Texte fourni:

L’OL présente la note, les bahloulistes paient l’addiction

Olympique Lyonnais

MERCATO. C’est désormais officiel : Fares Bahlouli va quitter l’Olympique Lyonnais. Le milieu offensif de 20 ans va rejoindre l’AS Monaco où l’attend un contrat de cinq ans moyennant 3,5 millions d’euros et un pourcentage à la revente. Un gâchis pour de nombreux supporters de l’OL mais peut-être la seule chance de résurrection pour l’un des joueurs les plus talentueux passés par le centre de formation, après deux années ratées dans le club de sa ville natale. Et pas seulement à cause de lui.

 

On en a fait des caisses, ici et plus encore sur nos comptes Twitter et Facebook. Il y avait de l’exagération, entre l’ironie et une subjectivité assumée. On n’a peut-être jamais vraiment cru que Fares Bahlouli décrocherait le Ballon d’or, mais l’idée ne nous paraît toujours pas plus absurde que de le voir être le sixième choix dans son club formateur au poste de meneur de jeu ou même d’avant-centre. Alors on s’est fait et refait (et re-refait) les montages YouTube de ses performances en CFA, à Rodez et, surtout, contre Vesoul.

Exercices:
a - Dans l'article sur le départ de Fares Bahlouli, relevez toutes les conditions de son transfert à l'AS Monaco.
b - D'après l'article sur le départ de Fares Bahlouli, à quel poste joue ce joueur ?
Seul l'article sert de référence.

Données présentées:

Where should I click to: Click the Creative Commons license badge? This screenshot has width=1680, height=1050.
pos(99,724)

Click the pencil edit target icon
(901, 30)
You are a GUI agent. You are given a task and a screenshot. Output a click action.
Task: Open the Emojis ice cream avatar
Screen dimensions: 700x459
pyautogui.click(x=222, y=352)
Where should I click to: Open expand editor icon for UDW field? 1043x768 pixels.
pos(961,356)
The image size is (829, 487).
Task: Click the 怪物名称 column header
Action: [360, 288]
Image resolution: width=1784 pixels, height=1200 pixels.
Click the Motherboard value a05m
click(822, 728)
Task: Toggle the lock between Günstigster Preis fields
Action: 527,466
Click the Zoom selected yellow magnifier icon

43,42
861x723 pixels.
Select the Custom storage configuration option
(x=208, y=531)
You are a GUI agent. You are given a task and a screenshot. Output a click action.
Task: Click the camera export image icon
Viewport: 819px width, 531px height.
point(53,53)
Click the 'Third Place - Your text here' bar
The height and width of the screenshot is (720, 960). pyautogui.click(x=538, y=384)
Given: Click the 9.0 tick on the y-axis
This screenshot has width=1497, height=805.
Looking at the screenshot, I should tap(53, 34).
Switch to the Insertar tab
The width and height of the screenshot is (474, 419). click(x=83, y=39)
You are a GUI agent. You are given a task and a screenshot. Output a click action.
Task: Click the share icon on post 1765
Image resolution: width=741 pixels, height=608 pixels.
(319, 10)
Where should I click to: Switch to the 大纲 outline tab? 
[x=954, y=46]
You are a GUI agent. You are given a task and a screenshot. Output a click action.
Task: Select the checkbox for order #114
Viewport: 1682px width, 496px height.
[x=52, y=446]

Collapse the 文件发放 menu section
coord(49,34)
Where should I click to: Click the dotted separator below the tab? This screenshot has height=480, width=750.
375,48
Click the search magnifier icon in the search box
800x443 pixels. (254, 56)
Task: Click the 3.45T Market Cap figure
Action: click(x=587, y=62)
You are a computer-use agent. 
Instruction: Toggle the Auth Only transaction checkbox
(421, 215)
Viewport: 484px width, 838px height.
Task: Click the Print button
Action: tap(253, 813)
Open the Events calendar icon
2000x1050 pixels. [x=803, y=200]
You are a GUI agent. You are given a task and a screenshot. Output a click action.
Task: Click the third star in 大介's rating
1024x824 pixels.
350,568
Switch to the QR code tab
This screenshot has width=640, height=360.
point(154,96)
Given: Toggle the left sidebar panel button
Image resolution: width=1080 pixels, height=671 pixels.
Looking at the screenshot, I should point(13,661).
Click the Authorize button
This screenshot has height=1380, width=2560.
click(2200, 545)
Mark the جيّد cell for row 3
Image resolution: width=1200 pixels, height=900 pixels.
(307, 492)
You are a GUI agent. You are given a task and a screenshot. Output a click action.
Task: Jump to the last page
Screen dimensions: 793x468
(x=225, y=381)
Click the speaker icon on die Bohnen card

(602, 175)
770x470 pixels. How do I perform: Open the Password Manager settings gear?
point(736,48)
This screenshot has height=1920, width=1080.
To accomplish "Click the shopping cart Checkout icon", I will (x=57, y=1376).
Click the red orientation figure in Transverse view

Réponses par exercice:
a - Un contrat de cinq ans, 3,5 millions d'euros et un pourcentage à la revente.

b - Milieu offensif.